10 de noviembre. En la Constitución Federal de los Estados Unidos Mexicanos promulgada el 4 de octubre de 1824 se estableció la división del Supremo Poder de la federación en Ejecutivo, Legislativo y Judicial.
La división de poderes se basa en la teoría de John Locke y Montesquieu, quienes plantearon la necesidad de implementar un sistema de contrapesos y equilibrios que evitara que las decisiones de gobierno se concentraran en una sola persona.
Este principio se ha mantenido vigente hasta nuestros días, pues está plasmado en el artículo 48 de nuestra Carta Magna; sin embargo, durante gran parte de nuestro devenir histórico ha sido letra muerta. Para nadie es un secreto que durante el Gobierno hegemónico del PRI prevaleció un presidencialismo caracterizado por la concentración del poder absoluto –o casi absoluto– en el mandatario en turno, pues los poderes legislativo y judicial se limitaban a ser ejecutores de la voluntad presidencial.
Las luchas por la democratización del país lograron que en la década de los 90, pero sobre todo a principios de este siglo, el Congreso se convirtiera en un contrapeso para el Ejecutivo, gracias a una mayor presencia de la oposición en las cámaras, y que el Poder Judicial empezara a actuar con relativa independencia.
Desafortunadamente parecería que en los últimos años el país ha retrocedido en este tema, porque a semejanza de lo que ocurría en las mejores épocas del priismo, la mayoría parlamentaria ha renunciado a su función y se ha limitado a aprobar, “sin cambiar una coma”, las iniciativas del presidente.
El hecho de que el partido en el poder y sus aliados no tengan mayoría calificada en las cámaras ha impedido que realicen reformas constitucionales, pero no ha sido obstáculo para que reformen las leyes secundarias para adecuarlas a los deseos del Ejecutivo y allanar el camino a actores políticos afines, a quienes la ley no les permitía acceder a una candidatura, a un cargo público, o realizar actos contrarios a la legislación vigente. Ejemplos sobran, pero baste citar algunos de los más sonados, como los conocidos popularmente como “Ley Taibo”, “Ley Zaldívar”, “Ley Nahle”, “Ley Barbosa” y “Ley Bartlett”.
Durante muchos años la mayoría de los ciudadanos ha visto con desinterés las elecciones de diputados y senadores porque no ha dimensionado la importancia de los poderes Legislativo y Judicial. Para que estos sean realmente un contrapeso y un factor de equilibrio en el ejercicio del poder, es indispensable que sean realmente independientes.

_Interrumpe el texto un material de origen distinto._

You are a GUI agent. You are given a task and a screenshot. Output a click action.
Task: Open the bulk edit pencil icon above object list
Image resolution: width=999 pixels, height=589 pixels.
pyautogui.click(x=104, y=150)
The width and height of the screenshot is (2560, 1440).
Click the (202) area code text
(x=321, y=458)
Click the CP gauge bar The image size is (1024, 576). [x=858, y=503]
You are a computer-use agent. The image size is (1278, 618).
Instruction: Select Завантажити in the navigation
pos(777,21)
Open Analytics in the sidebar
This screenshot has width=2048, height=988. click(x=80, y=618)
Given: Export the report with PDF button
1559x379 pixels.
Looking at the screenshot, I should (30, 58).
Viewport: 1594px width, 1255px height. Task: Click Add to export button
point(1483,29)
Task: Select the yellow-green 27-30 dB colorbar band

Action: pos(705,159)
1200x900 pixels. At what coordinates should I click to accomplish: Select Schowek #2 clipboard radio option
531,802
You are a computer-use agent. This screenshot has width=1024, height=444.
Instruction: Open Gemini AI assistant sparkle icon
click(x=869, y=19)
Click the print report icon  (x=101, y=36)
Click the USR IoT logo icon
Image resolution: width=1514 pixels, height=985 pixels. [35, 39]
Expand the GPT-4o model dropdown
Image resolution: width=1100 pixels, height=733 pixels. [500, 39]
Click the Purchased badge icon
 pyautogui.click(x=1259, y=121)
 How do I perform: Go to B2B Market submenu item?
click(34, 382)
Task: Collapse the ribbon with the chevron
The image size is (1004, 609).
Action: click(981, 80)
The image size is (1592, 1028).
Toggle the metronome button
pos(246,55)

La razón de ser de la división de poderes es evitar que una sola persona abuse de él en perjuicio de los derechos y las libertades ciudadanas, como ocurre en los regímenes dictatoriales.
Por ello habrá que preguntarnos si es conveniente para el fortalecimiento de la democracia otorgar a una sola corriente política –sea esta cual fuere– la mayoría necesaria para modificar no solo las leyes secundarias, sino la propia Constitución.
Ante la imposibilidad de modificar nuestra ley suprema, violar la ley o burlarla con trampas y chicaneadas se ha convertido en una práctica común. Un impedimento para ello ha sido el Poder Judicial, que ha asumido su papel de garante de la constitucionalidad.
La propuesta de que los ministros y jueces sean electos por el voto directo de los ciudadanos podría verse como un avance democrático, pero en el fondo conlleva el riesgo de que un órgano que es y debe ser estrictamente técnico, se convierta en un espacio político. El que los ministros, magistrados y jueces tengan que hacer campañas en busca del voto popular implicaría poner la justicia en manos de los partidos políticos, de los grupos de poder económico y, en el más grave de los casos, del crimen organizado. Solo los ingenuos podrán pensar que los poderes fácticos se mantendrían al margen y no meterían las manos en los eventuales procesos para elegir a los miembros del poder judicial.
Los contrapesos y equilibrios son indispensables en un sistema verdaderamente democrático. A pesar de sus limitaciones, su existencia en las tres décadas anteriores permitió la construcción de los acuerdos que se concretaron en reformas legales, sin las cuales la transición democrática y la alternancia en el poder, simplemente no habrían sido posibles.
Sin contrapesos y equilibrios, lo que queda es el poder absoluto que más temprano que tarde se vuelve en contra de los ciudadanos. No hay que olvidar que el poder corrompe, pero el poder absoluto corrompe absolutamente.